Nathalie Sacreste : À la base, je suis pharmacien et j'ai pu m'apercevoir derrière un comptoir de pharmacie que la santé ne se limitait pas qu'à distribuer du médicament. J'ai vécu de nombreux questionnements personnels me disant que la santé ne pouvait être bonne qu'en parlant de santé globale. J'ai travaillé avec des esthéticiennes, des ostéopathes, des médecins, et j'ai fondé «La Santé Globale» qui m'a permis de mettre dans mon cabinet plusieurs outils de travail. Ça s'est fait sur quelques années, je voulais vraiment aller plus loin dans la recherche du bien-être et de la santé.

Je suis reflexologue, diététicienne, ambassadrice chez Bjorg où je valide des compositions d'aliments. J'ai fondé la société «Jeûne et Actif» et je propose dans les instituts, les spas, des journées de jeûne, de cure détox. Aujourd'hui, même si ça fait vingt-cinq ans que je crée des liens avec les esthéticiennes, je veux en créer davantage pour partager l'expérience que j'ai du terrain de la santé et de l'esthétique.

Entre la naturopathie qui englobe l'alimentation, les soins du corps, les massages, l'acupuncture et l'esthétique, il n'y a qu'un pas entre vous et moi. Mais nous travaillons dans des secteurs bien délimités. L'esthéticienne fait de l'esthétique, la naturo fait de la naturo, etc. Vous connaissez la chanson et je trouve qu'on est tous perdants.

En travaillant ensemble, nos idées, notre partage et nos compétences font vraiment la force sur le terrain et il se passe alors vraiment des choses autant dans les cabinets de naturopathie que chez les esthéticiennes ou dans les spas.

Aller plus loin que les soins esthétiques...

Aujourd'hui, je vous propose une nouvelle vision de l'esthétique : faire de l'esthétique intégrative de façon à aller plus loin dans vos soins, dans la santé en institut. Parce qu'on en parle peu ou pas. Quand une cliente vient chez vous, elle vient pour un soin du visage par exemple, mais elle ne vous dira pas : «J'ai des kilos à perdre, des maux de tête, à la maison ça va pas bien...».

En collaborant ensemble, on arrive à travailler sur des plans bien plus profonds que nos métiers séparés. Je vous propose de partager un soin aux fleurs de Bach, que j'ai mis en place il y a sept ans avec ma fille qui est esthéticienne. Ce soin «Naoma» permet de travailler sur le corps et sur le plan émotionnel avec de la médecine traditionnelle chinoise sur le vaisseau gouverneur, le vaisseau conception. Je forme des experts à ce soin.

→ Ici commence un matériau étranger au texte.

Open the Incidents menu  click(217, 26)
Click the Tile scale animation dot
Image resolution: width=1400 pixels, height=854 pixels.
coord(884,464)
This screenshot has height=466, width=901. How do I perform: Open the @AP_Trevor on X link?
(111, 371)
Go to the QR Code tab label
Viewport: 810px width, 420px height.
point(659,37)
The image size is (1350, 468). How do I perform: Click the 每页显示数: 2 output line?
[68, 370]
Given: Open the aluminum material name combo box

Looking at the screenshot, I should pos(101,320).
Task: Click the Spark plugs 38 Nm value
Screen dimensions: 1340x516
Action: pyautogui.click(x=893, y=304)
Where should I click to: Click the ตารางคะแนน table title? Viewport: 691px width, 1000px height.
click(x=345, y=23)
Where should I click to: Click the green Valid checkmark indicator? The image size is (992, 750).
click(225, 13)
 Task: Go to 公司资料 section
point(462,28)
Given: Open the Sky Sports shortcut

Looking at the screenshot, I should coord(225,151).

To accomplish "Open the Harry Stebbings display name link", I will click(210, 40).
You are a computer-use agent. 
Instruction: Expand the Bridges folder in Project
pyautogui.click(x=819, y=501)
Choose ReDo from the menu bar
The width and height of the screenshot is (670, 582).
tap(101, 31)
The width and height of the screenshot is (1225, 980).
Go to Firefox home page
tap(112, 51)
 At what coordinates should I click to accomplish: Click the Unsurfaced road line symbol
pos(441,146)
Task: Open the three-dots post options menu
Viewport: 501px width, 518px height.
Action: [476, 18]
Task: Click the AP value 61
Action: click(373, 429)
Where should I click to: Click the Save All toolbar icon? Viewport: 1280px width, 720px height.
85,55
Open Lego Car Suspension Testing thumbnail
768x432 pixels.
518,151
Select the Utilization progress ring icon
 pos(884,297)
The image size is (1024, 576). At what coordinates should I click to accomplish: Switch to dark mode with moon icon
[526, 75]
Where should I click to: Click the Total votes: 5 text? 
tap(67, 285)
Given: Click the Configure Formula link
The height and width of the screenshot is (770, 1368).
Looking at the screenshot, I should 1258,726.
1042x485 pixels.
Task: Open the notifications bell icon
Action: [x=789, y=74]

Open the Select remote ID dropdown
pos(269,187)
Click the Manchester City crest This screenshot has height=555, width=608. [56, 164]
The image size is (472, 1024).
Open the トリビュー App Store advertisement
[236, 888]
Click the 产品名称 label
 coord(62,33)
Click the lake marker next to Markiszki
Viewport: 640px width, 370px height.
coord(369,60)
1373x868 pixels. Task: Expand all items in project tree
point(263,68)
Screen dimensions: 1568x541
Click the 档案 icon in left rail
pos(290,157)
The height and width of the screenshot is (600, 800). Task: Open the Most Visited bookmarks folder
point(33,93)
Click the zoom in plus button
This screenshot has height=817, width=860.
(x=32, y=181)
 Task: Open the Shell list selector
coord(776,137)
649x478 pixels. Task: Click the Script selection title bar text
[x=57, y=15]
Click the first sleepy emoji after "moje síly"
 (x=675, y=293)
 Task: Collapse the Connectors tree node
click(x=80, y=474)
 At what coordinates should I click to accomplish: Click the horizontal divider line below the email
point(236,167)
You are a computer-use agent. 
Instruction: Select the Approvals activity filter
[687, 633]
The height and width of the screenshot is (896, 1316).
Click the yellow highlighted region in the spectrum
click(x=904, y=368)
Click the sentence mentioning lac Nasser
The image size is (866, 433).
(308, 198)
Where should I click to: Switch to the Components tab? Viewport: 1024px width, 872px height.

Je peux vous proposer d'intégrer au sein de votre institut des journées détox où je prends en charge la partie méditation et, vous, les soins.

C'est un partenariat, en intégrant chez vous des cures détox, en touchant bien sûr au soin, au massage et à la beauté on touche à la santé évidemment. Je vous propose aussi du jeûne. Je veux éveiller les esprits à l'alimentation, au jeûne, à la santé et non pas aux restrictions.

On voit fleurir des bars à jus et je regrette de ne pas voir plus d'extracteurs de jus dans les instituts parce qu'on travaille vraiment la santé en travaillant sur des jus. C'est facile à mettre en place. Il faut travailler ensemble sur le corps, l'alimentation qui est le pilier de la santé, de la beauté. Il faut travailler ensemble de façon à créer un vrai partenariat pour une fidélisation de votre clientèle.